After Gerrit Cole allowed a single to Pete Kozma with one out in the bottom of the seventh inning, Greg Brown and John Wehner wondered aloud if it was odd that there was no one up in the Pirate bullpen. Cole had only thrown 85 pitches to that point and hadn’t encountered much resistance from the Cardinals since their two-run third inning until Kozma’s single, but the two of them asking the question make me remember how quickly Cole lost his edge in his first two starts back from the disabled list and wonder if Clint Hurdle was, indeed, making a mistake by not having someone immediately ready as the game entered crunch-time.
As it turned out, it was a huge mistake. Cole allowed a pinch-hit home run to Kolten Wong, then stayed on the mound because the bullpen had only then started to warm. He gave up a triple to Jon Jay in the very next at-bat, and John Axford was unable to escape the jam that that triple created. Essentially, the nine pitches that Cole was allowed to throw after the Kozma single turned a 4-2 Pirate win into a 5-4 Pirate loss. I’m not arguing he should’ve been pulled after the single, of course, just that it’s crazy that a starter who’s stamina has been suspect lately could be allowed to face enough batters to turn a 4-2 lead into a 5-4 loss in the seventh inning of the biggest game of the year. I also don’t want to turn this into too much of a “Blame Hurdle” post because the reality is that bringing John Axford or Jared Hughes or Justin Wilson into the game one hitter earlier could have just as easily resulted in a fifth Cardinal run: there were no good options at that point in the game, but Hurdle chose a different bad option than I would have. That’s it.
The larger problem is that this is a recurring and nightmarish theme if you are a Pirate fan in 2014. The Pirates have outscored the Pirates and Cardinals 141 to 118 this year, and yet they’re 13-20 against the two teams. In one-run games, the Pirates are 2-10 against their two main divisional foes. They haven’t won a one-run game against either club since May 10th. It is at least a little tempting to blame some of this on bad luck, but the real reason that it keeps happening is that the Pirates are (and have been) about 80% of a functional playoff baseball team. They are capable of hitting the ball, but they don’t have a starting rotation that can pitch deep into games, and they don’t have a bullpen that can bail their rotation out.

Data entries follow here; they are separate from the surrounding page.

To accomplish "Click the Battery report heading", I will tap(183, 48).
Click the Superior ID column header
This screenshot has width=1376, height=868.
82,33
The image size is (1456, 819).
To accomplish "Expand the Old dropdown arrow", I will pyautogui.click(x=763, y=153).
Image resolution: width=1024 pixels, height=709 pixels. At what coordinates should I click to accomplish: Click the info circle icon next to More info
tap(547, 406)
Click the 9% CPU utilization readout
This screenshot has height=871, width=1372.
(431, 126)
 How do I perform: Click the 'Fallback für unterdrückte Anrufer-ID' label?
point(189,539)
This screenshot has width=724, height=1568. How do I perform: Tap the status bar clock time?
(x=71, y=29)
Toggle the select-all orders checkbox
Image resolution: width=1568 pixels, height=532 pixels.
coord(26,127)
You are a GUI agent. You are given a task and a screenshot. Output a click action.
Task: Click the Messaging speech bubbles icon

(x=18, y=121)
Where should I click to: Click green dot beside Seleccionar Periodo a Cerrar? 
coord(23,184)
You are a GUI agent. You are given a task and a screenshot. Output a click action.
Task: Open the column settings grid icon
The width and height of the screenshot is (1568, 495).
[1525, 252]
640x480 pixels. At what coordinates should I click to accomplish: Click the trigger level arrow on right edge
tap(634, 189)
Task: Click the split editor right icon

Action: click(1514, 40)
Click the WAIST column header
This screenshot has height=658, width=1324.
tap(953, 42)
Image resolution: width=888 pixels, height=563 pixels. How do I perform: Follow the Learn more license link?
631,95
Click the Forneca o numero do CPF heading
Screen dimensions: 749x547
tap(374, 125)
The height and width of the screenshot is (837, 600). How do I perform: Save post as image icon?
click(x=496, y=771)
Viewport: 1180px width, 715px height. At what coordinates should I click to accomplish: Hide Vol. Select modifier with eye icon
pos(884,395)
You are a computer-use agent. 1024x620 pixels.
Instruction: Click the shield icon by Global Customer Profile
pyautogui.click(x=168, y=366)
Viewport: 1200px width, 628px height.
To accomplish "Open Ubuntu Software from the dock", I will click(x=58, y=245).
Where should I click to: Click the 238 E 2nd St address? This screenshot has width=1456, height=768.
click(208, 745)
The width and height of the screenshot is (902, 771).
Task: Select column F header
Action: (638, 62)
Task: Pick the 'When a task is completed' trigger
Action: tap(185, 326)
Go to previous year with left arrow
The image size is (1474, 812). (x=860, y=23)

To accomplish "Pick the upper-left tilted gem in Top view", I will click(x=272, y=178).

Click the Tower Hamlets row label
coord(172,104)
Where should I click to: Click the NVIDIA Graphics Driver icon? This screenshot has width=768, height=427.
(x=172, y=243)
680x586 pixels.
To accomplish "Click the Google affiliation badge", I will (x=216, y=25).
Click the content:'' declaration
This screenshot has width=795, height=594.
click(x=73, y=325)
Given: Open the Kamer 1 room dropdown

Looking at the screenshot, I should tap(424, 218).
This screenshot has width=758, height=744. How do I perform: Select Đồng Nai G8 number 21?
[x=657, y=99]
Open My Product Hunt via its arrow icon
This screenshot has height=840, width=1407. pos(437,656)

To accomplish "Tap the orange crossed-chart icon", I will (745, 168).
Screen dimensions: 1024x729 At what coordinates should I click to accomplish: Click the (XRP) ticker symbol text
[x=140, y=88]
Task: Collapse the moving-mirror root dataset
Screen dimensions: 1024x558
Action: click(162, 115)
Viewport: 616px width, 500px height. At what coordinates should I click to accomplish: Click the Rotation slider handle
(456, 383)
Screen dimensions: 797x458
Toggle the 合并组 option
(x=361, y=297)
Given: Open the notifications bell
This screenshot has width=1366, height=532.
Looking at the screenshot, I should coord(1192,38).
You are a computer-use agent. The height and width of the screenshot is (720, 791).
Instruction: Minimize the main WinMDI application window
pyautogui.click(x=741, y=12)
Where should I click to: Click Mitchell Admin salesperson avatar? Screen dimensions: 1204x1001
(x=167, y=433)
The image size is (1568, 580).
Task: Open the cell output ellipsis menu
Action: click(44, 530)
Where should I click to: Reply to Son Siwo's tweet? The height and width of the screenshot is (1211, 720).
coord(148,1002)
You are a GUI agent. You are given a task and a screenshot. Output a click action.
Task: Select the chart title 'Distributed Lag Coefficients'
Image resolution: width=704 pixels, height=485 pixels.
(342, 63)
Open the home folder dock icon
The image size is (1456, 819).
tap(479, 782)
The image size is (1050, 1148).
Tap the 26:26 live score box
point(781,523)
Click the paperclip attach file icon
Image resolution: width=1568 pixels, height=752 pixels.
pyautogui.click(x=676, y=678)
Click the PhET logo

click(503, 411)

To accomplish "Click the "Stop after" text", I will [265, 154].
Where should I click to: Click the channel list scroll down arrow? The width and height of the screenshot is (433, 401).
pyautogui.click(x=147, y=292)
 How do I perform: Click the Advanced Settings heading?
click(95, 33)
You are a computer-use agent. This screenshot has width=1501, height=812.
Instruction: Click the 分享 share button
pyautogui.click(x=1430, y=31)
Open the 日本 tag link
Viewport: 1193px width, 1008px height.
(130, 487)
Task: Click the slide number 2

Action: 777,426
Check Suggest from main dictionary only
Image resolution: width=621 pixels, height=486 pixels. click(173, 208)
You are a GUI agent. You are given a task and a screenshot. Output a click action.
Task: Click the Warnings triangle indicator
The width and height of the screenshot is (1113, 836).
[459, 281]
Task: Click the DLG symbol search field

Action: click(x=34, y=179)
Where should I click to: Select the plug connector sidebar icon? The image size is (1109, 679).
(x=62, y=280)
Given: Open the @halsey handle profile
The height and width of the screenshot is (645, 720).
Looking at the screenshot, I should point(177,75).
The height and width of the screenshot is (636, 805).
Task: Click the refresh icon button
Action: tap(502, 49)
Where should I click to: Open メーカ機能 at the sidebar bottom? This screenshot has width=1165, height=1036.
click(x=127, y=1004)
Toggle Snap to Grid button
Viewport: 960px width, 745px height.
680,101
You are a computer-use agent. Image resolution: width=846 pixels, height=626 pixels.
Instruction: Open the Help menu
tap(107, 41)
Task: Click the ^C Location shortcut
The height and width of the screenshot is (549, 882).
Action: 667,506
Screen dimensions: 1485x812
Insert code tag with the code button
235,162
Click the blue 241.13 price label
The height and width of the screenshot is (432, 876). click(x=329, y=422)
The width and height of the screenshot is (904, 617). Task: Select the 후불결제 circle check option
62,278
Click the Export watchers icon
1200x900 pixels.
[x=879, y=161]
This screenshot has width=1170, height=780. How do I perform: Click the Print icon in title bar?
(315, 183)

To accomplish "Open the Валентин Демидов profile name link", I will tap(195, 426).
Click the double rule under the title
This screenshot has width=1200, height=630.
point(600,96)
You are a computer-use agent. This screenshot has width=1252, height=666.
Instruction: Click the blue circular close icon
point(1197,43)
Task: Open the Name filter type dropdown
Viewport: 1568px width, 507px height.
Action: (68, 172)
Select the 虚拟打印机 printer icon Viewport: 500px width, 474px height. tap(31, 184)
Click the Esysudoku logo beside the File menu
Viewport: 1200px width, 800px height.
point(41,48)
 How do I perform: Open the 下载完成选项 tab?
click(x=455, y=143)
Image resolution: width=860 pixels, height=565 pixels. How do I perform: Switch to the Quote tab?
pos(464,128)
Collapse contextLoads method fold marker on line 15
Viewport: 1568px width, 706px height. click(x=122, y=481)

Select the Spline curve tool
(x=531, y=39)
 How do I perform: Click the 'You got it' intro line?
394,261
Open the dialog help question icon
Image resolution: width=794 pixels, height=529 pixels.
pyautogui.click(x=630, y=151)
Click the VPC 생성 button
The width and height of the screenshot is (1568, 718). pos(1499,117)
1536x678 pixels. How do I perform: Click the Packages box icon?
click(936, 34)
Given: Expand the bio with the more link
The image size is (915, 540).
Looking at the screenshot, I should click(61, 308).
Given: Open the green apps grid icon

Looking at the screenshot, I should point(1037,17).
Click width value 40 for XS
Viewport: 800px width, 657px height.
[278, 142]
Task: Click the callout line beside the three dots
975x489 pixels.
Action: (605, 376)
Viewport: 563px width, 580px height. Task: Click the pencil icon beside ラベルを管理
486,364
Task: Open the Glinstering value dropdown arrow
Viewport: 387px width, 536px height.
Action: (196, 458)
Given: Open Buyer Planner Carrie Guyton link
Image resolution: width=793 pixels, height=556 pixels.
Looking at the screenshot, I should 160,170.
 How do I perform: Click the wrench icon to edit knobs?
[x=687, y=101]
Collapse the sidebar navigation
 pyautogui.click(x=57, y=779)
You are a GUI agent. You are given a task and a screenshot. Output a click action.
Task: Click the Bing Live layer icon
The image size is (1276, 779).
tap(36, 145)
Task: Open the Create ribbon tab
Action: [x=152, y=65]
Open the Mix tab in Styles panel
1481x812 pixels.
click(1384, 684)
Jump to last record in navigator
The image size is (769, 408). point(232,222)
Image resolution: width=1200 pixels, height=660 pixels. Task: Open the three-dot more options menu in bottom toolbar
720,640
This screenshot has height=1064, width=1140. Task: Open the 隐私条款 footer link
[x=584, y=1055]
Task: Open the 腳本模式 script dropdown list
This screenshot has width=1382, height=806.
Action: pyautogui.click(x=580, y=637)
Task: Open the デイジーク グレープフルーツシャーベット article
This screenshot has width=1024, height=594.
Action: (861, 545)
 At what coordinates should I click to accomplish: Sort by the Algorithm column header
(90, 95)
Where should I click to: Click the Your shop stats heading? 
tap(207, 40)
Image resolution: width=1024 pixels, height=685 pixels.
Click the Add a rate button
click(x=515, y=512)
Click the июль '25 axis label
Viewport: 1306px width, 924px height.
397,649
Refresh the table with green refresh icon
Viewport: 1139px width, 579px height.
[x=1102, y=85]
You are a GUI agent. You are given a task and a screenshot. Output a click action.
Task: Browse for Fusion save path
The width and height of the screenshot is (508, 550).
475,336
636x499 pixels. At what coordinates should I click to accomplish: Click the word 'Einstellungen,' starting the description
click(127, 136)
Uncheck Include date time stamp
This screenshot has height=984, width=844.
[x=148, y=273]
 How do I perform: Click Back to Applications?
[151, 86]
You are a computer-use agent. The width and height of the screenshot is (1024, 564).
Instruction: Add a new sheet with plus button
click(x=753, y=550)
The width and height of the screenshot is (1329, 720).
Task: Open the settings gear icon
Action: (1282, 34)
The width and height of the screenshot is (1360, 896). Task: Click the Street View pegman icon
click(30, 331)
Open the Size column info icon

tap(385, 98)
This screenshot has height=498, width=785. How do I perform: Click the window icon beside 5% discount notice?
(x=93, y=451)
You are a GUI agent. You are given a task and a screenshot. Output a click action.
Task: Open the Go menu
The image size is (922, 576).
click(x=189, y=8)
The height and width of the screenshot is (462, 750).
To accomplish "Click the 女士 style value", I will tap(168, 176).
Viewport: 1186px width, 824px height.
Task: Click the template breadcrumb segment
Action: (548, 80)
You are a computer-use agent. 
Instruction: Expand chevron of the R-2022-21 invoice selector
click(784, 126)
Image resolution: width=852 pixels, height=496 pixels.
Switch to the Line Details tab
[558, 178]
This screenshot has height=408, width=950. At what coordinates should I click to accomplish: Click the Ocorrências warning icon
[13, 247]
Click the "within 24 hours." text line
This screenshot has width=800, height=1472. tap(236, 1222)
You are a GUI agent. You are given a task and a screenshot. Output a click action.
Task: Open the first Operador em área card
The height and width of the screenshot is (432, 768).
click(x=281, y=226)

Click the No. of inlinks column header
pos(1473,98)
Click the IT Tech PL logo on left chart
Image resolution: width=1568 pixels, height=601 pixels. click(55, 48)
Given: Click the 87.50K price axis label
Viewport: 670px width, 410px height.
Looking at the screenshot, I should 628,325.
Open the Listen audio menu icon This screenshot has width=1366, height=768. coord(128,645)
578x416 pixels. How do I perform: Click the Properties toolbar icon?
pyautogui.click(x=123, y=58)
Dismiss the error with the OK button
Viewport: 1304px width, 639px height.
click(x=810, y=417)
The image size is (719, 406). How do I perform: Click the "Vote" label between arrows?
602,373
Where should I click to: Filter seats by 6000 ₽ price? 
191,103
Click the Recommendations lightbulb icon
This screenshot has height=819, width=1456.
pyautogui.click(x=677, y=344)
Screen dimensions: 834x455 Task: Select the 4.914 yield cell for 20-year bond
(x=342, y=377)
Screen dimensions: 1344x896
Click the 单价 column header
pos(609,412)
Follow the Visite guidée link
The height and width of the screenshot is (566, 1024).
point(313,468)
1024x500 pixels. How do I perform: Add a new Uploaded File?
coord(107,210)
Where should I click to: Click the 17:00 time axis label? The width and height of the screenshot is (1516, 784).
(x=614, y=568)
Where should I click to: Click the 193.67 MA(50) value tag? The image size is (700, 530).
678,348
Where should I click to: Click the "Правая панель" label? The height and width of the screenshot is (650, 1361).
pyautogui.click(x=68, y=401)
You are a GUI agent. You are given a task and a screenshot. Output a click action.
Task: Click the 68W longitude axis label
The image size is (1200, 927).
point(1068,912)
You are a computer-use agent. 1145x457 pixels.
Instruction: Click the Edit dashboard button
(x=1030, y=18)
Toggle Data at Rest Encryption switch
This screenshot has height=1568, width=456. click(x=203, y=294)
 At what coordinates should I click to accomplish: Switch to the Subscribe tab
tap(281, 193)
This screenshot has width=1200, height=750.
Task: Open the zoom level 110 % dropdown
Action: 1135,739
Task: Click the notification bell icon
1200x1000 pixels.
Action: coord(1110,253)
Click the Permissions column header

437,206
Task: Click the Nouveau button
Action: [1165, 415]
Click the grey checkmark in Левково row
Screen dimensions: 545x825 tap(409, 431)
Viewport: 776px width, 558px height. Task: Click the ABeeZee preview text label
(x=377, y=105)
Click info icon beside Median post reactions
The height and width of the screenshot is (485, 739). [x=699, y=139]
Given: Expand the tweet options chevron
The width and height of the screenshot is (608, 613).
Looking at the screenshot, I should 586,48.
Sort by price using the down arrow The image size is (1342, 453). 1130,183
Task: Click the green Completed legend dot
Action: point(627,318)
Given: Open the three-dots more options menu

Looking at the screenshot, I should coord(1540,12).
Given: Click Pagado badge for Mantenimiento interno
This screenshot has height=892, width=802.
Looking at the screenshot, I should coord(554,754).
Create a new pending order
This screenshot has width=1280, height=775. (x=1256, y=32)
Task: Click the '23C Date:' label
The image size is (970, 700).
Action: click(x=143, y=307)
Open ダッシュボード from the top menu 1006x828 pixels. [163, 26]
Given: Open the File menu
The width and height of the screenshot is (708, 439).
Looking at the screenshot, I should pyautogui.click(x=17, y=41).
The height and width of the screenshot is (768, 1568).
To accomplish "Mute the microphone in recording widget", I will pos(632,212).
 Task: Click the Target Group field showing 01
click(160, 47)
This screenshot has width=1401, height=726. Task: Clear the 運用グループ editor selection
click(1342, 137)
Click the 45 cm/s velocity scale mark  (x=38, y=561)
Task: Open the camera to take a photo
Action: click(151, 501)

This hurts against good teams, and the two good teams the Pirates play the most often are the Cardinals and Brewers.
I feel like a broken record now, but this is what’s maddening about the way this Pirate season has been handled since Day 1. The Pirates still might find a way to mash their way into the playoffs by beating the Cubs, Phillies, Red Sox, Reds, and Braves a bunch in September, but they’re already almost certainly screwed in a playoff series because of their inability to hold themselves together in close and late situations via a dominant start or a lock-down bullpen. Even after Andrew McCutchen’s monstrous home run off of Kevin Siegrist to give the Pirates an insurance run in the top of the seventh, there was a “dead man walking” kind of feel headed into the bottom of the inning because of the way these close divisional games have played out this year. The whole season has that vibe right now; the Pirates are stuffed to the gills with position player talent and they are, on the whole, playing pretty good baseball, but the pitching staff has put what looks from here like such a hard ceiling on this season that it sure feels like the difference between making the playoffs and missing the playoffs is a relatively insignificant one in 2014.
I won’t presume to know what happened in all of the Pirates’ trade talks in July and August of this year. What I will say that the fact that the rotation and bullpen remain un-upgraded makes watching the Pirates hold a slim lead late in games against good teams feel like watching the seconds before a car wreck in slow-motion, and it makes getting my hopes up for this team as a viable contender in September and/or October feel like a fool’s errand. I’m not willing to say that the Pirates won’t make the playoffs (that’s giving the Brewers a ton of credit that they don’t deserve at this point in the season), and I’ll even acknowledge that there’s enough talent between Cole, Francisco Liriano, Justin Wilson, and maybe John Axford, that this problem could be flipped on its ear by the season’s end. The problem is that I feel like I’ve already seen how this ends about ten times this year and I’m just done expecting to see something different.